Allogeneic Hematopoietic Stem Cell Transplantation (HSCT) for Pediatric Patients with Treatment Related Myelodysplastic Syndrome or Acute Myelogenous Leukemia (tMDS/AML)

Abstract 2363

The development of tMDS/tAML is a complication that can occur following chemotherapy (CT) or radiation (RT) therapy. Therapeutic approaches for such patients (pts) have included both CT and/or HSCT, with overall successful outcome in 30–35% of pts. From October 1994 to September 2009, 22 pts with tMDS/tAML received an allogeneic HSCT at our institution. The median age at presentation of primary disease was 15 years (range 3 months–26 years). The median age at time of HSCT was 21 years (range 8–29 years). There were 11 males and 11 females. Therapy related MDS/AML developed following RT and/or CT in pts with cancer (n=19) or a non-malignant disease (n=3). The initial malignancies consisted of Osteosarcoma (OS) n=5, Neuroblastoma (NB) n=3, Ewing Sarcoma n=3, Rhabdomyosarcoma n=2, Desmoplastic Round Cell Tumor n=1, Malignant Fibrous Histiocytoma n=1, Hodgkin Lymphoma n=1, Non-Hodgkin Lymphoma n=1, and AML n=1.

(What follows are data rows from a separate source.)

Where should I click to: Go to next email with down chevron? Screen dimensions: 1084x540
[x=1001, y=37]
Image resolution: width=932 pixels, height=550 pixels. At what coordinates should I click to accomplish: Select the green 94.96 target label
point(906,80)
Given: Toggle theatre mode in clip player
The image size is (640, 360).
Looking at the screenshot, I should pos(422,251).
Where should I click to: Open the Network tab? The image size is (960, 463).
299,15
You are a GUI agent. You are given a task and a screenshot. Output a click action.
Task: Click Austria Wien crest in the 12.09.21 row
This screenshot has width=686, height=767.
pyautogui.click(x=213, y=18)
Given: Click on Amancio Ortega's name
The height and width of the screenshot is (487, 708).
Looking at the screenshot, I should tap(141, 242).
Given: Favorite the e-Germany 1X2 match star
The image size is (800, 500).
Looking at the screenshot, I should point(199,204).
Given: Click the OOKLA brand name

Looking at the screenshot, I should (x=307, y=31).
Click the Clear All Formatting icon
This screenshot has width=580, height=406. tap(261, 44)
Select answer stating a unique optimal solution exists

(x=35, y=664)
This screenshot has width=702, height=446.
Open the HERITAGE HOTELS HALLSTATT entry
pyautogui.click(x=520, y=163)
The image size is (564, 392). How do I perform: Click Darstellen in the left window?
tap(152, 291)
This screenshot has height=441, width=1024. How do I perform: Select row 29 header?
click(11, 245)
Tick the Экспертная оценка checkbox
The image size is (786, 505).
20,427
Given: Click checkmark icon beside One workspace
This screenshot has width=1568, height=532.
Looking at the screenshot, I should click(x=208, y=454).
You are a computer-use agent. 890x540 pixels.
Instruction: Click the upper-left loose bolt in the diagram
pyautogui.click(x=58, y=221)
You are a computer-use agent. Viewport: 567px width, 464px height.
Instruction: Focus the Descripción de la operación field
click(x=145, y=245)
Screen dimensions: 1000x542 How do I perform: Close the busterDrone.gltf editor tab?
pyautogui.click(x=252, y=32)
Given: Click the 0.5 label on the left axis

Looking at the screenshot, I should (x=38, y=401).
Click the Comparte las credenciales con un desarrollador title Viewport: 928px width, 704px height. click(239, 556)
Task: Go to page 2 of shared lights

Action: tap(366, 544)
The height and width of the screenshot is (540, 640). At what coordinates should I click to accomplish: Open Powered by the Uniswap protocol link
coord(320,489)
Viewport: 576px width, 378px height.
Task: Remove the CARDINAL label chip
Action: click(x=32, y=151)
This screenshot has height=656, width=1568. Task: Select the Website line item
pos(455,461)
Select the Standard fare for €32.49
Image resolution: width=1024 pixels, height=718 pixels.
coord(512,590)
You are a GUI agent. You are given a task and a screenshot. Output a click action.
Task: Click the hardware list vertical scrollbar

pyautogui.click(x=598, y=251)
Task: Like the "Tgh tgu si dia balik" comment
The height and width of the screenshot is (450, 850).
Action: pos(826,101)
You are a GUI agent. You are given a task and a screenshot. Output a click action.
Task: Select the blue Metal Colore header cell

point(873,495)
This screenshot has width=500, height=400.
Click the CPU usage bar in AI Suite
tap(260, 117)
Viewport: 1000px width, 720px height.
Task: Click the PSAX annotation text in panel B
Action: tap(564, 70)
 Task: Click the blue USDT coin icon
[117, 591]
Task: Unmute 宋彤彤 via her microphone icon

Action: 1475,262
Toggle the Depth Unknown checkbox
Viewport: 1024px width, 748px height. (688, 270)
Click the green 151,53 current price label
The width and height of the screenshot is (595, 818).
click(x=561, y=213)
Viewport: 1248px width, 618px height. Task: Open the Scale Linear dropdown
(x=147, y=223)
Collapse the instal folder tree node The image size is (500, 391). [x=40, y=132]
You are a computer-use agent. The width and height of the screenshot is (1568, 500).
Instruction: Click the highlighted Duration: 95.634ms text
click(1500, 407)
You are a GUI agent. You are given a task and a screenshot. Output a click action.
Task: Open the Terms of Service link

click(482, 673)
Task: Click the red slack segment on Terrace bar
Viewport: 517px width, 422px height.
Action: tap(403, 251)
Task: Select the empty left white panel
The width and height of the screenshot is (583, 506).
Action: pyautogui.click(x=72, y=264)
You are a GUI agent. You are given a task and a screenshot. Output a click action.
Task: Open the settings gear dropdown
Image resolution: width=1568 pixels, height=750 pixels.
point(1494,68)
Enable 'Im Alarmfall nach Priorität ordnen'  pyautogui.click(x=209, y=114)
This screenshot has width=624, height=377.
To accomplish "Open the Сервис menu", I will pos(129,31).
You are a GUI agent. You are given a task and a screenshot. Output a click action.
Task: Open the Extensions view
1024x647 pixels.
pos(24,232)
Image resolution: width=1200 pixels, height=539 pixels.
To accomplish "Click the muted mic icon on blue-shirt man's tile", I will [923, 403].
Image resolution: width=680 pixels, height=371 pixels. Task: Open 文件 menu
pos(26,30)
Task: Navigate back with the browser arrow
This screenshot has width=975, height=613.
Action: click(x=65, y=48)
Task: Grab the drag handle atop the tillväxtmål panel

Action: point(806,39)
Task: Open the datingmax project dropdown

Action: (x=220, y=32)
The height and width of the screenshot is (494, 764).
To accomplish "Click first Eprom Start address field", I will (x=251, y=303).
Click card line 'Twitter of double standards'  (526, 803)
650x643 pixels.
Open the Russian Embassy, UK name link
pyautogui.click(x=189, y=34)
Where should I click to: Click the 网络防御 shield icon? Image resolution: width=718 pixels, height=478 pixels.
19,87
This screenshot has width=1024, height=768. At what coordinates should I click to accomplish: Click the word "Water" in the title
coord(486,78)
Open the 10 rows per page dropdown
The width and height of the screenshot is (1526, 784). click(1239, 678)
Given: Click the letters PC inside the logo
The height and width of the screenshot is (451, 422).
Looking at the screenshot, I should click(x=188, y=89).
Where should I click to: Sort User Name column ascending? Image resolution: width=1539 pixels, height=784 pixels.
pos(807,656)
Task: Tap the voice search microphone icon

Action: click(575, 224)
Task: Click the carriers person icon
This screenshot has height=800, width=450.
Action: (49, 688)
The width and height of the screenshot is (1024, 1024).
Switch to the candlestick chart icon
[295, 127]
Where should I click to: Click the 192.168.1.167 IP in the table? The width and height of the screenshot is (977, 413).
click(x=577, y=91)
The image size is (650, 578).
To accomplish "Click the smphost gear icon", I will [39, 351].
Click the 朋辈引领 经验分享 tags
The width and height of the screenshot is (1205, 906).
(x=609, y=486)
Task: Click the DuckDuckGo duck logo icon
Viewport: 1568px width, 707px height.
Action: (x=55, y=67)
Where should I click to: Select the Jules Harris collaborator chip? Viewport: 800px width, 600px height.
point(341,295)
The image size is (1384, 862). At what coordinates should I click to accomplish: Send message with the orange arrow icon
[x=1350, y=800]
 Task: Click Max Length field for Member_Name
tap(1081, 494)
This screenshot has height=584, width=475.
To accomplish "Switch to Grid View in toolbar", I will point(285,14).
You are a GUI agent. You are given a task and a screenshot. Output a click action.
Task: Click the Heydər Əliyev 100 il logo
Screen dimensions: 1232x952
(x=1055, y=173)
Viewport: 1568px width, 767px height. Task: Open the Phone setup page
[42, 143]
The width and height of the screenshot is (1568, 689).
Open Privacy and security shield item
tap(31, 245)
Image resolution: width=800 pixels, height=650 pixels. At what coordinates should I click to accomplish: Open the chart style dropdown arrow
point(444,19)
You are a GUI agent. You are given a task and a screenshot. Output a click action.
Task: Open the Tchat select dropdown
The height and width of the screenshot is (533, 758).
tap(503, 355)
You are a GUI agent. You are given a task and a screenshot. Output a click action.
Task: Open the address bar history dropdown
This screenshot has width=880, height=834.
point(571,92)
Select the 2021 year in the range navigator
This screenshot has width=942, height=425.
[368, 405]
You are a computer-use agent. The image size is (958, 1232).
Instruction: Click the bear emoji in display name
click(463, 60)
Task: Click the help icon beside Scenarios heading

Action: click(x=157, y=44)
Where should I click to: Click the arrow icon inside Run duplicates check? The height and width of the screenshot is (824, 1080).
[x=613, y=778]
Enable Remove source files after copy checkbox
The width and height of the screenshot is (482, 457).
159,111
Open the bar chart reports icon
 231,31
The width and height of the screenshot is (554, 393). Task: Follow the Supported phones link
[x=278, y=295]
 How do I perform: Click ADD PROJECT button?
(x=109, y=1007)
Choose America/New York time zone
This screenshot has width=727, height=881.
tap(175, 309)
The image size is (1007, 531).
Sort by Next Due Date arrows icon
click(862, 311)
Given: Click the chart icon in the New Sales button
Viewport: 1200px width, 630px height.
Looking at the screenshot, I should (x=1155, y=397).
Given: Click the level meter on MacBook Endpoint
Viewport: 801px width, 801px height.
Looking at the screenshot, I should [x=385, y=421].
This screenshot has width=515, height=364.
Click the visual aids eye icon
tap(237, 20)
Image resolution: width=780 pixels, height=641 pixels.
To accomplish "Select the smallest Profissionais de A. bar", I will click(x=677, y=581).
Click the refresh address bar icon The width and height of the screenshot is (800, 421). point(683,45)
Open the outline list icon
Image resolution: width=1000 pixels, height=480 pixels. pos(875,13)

Five pts proceeded to HSCT without induction chemotherapy, at which time four pts had refractory anemia (RA) and one pt had AML. The other 17 pts were treated with chemotherapy prior to transplant; 14 received high dose cytarabine at 3g/m2/dose every 12 hours × 4 doses with 13 pts achieving morphologic remission or secondary RA. Conditioning regimens were selected according to previous therapies: three pts had a total body irradiation (TBI) containing regimen; 11 pts received busulfan (Bu) (0.8mg/kg/dose every 6 hours × 10 doses) melphalan (Mel) (70mg/m2/dose × 2 doses) fludarabine (Flu) (25mg/m2/dose × 5 doses) for cytoreduction; and eight pts received myeloablative regimens containing Bu and/or Mel and/or thiotepa with doses modified for organ toxicity. Sixteen pts received T-cell depleted (TCD) bone marrow (n=2) or peripheral blood stem cell (PBSC) (n=14) grafts (including 11 pts following Bu-Mel-Flu); four received unmodified bone marrow (n=3) or PBSC (n=1); and two received a double umbilical cord blood transplant (DUCBT). Donors included HLA-matched (n=9), or mismatched related donors (n=3), HLA-matched (n=4), or mismatched (n=4) unrelated donors or DUCBT (n=2). Disease status at time of HSCT was: morphologic and cytogenetic CR (n=12); RA with positive cytogenetics (n=6); and refractory disease (n=4).

The median follow up is 5.9 years (2.2-15.7 years). The five-year overall survival (OS) and disease free survival (DFS) rates for the entire group are 56.6% with 12 pts alive without evidence of either primary disease or tMDS/tAML. The OS and DFS rate for the 11 pts who received the Bu-Mel-Flu cytoreduction with TCD grafts was 54.5%. Ten pts died. Cause of death was relapse of MDS/AML (n=5) or of primary disease (n=2), GVHD (n=2), and infection (n=1). Four pts developed grade II-IV acute graft versus host disease (GVHD). Two pts recovered and two pts died from infectious complications related to GVHD. One patient developed localized chronic GVHD which resolved. Variables associated with a favorable outcome included: disease status with DFS of 63% for pts in RA or CR at HSCT compared to 0% for pts with >5% residual blasts in the bone marrow (p=0.04); age with DFS of 70% for pts <21 years old compared to 40% for pts ≥21 years old (p=0.51); and normalization of cytogenetic abnormalities with DFS of 50% for pts with normal cytogenetics compared to 33% for pts with persistent abnormalities (p=0.49).

Our results suggest that the strategy of induction with high dose cytarabine-based chemotherapy followed by allogeneic stem cell transplantation improves the overall outcomes for pts with tMDS/tAML to those obtained in pts transplanted for primary MDS/AML. In addition, the use of T-cell depleted transplant may decrease the toxicity of transplantation in heavily pre-treated pts without increase in relapse rate.